Cuidado com a automedicação!

“Além das doenças elencadas anteriormente, temos uma enorme preocupação com o uso de medicamentos sem acompanhamento médico. Trata-se de uma ocorrência que reconhecemos como extremamente frequente na terceira idade. Indivíduos adoecem tanto pelo uso inadequado de medicações – seja por autoprescrição, seja por erro no manuseio dos remédios prescritos – como pelos efeitos colaterais de fármacos que, muitas vezes, não são reconhecidos e levam a mais prescrições de remédios. Os idosos são o público que mais sofre com as consequências da polifarmácia, muitas vezes tomando remédios para tratar efeitos colaterais de outros remédios. O médico geriatra está preparado para o manejo de diferentes fármacos e, consequentemente, evitar eventos adversos relacionados com essa prática, alerta a especialista do Hospital Santa Paula.

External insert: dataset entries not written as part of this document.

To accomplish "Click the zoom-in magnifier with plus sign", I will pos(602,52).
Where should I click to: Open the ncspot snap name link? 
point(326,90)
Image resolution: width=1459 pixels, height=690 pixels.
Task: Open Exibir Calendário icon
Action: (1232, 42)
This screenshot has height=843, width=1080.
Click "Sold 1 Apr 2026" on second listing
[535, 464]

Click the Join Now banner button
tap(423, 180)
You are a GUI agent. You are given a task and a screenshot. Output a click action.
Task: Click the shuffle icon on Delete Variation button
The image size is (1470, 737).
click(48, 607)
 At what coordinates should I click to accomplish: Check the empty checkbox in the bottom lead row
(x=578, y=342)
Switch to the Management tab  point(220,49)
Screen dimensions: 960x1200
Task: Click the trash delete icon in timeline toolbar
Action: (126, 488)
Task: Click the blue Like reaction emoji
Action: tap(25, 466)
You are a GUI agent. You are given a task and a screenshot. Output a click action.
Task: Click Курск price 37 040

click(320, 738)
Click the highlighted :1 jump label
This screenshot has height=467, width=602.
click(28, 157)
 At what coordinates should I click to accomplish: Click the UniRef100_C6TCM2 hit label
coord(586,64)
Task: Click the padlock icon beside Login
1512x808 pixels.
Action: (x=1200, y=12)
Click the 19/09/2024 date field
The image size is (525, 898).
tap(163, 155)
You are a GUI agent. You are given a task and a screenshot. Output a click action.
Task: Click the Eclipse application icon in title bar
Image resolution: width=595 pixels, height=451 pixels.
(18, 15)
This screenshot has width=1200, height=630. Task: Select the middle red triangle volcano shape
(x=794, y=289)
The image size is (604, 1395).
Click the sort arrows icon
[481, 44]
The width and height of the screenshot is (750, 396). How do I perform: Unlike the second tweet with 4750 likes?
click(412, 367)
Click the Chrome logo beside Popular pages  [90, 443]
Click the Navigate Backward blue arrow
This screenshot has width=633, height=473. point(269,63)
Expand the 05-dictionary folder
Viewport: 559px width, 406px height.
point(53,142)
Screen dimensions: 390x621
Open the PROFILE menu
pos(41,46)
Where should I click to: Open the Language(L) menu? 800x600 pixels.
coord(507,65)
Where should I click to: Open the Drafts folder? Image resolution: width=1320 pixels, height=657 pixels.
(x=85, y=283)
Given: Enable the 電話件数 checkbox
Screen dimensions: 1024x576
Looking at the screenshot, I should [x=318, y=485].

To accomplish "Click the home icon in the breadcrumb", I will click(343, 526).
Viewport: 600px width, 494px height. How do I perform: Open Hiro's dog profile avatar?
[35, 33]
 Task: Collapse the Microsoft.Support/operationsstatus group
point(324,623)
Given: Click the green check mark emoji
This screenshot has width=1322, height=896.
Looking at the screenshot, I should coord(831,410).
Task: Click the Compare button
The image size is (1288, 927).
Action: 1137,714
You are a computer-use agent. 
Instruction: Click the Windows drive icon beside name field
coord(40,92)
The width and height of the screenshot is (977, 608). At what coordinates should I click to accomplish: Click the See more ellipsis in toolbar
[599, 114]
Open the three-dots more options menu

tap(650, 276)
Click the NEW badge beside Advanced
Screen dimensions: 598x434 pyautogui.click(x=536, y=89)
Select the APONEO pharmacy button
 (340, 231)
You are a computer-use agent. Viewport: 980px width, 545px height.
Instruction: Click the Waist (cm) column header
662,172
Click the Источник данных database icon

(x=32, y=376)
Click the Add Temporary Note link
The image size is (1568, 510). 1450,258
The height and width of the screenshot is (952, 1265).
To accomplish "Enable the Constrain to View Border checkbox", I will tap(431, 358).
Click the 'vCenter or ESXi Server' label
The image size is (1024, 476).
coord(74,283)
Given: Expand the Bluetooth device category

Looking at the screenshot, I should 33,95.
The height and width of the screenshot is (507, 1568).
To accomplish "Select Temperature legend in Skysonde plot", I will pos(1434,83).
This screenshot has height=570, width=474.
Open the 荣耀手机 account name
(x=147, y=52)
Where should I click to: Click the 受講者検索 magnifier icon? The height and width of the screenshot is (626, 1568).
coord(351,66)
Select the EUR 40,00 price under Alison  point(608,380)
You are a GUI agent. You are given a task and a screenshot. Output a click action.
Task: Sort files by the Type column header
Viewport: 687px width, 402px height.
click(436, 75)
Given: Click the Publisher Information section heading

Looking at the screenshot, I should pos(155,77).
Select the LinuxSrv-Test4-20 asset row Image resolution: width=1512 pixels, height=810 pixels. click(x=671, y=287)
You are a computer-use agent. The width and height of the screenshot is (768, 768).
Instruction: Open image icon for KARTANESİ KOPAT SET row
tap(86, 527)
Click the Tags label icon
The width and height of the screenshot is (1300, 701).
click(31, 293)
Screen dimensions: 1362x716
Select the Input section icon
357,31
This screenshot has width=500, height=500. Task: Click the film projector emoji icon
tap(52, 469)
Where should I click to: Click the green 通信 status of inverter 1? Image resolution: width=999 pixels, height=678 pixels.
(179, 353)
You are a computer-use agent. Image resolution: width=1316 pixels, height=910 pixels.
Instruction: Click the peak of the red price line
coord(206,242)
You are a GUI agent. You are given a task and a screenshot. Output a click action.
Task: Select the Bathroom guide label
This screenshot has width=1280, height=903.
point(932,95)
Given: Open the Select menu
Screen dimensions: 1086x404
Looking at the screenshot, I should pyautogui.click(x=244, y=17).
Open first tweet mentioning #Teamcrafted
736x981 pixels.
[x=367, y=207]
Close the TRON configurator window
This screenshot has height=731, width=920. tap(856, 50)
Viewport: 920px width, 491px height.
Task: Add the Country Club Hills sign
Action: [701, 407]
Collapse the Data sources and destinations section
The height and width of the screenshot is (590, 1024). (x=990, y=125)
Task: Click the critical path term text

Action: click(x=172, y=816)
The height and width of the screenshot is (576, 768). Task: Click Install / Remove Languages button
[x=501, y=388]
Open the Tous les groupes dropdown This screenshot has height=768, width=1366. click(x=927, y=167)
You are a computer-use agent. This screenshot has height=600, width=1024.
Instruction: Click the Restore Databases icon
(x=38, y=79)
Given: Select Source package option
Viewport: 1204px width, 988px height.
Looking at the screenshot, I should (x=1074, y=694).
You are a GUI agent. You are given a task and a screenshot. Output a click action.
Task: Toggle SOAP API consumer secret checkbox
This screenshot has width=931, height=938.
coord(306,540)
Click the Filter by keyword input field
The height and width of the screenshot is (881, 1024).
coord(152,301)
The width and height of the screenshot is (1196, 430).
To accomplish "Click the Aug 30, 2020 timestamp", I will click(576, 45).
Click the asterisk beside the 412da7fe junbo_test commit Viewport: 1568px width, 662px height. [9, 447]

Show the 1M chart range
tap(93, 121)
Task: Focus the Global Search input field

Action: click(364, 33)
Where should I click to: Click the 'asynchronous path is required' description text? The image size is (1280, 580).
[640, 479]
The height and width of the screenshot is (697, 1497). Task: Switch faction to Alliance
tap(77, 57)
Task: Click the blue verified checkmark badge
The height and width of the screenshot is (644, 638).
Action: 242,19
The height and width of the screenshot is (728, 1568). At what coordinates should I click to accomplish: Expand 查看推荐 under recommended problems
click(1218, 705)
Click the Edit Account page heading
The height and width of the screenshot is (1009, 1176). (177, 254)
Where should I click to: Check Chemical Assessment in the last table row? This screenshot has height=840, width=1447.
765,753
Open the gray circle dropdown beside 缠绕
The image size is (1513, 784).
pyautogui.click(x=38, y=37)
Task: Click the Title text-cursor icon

A importância da atividade física nessa fase da vida

Você já sabe que manter boas condições de saúde e de aptidão física é um cuidado imprescindível para combater e prevenir milhares de doenças, além de contribuir para a longevidade e a qualidade de vida. Para o organismo de um idoso, a atividade física é essencialmente importante, sendo uma oportunidade real para fortalecer os ossos, manter os músculos eficientes, trabalhar o equilíbrio, preservar as funções cognitivas e beneficiar o psicológico, além de ser um momento de socialização e integração com outras pessoas.

Quando você deve visitar um geriatra?

A Dra. Maristela Soubihe reforça que o médico geriatra deve ser procurado principalmente a partir dos 60 anos, mesmo que o indivíduo não tenha nenhuma doença e considere-se uma pessoa saudável.

“A detecção precoce de doenças que acompanham o envelhecimento é o principal motivo para se ter um médico de confiança, se possível um geriatra. Mesmo que aceitemos que envelhecer poderá vir acompanhado de doenças crônicas, o arsenal de conhecimento sobre tais doenças e seus possíveis tratamentos fará com que as temidas complicações sejam evitadas a tempo de não impactar na qualidade desse envelhecimento. É outro olhar para defender a tese de que fazer acompanhamento médico contribui para a prevenção das doenças em si, e não só das suas complicações”, conclui a geriatra e coordenadora da Clínica Médica do Hospital Santa Paula.

Ela finaliza alertando aos familiares de idosos que evitem idas desnecessárias ao pronto-socorro, internações médicas e automedicação. “O ideal é que o público da terceira idade tenha um médico de confiança que seja acessível. A qualquer mudança de sensação física, o médico que conhece e já acompanha o idoso deve ser contatado. Esse especialista saberá evitar o agravamento de uma enfermidade já instalada e, consequentemente, uma internação.”

Fonte: Dra. Maristela Soubihe, coordenadora da Clínica Médica do Hospital Santa Paula.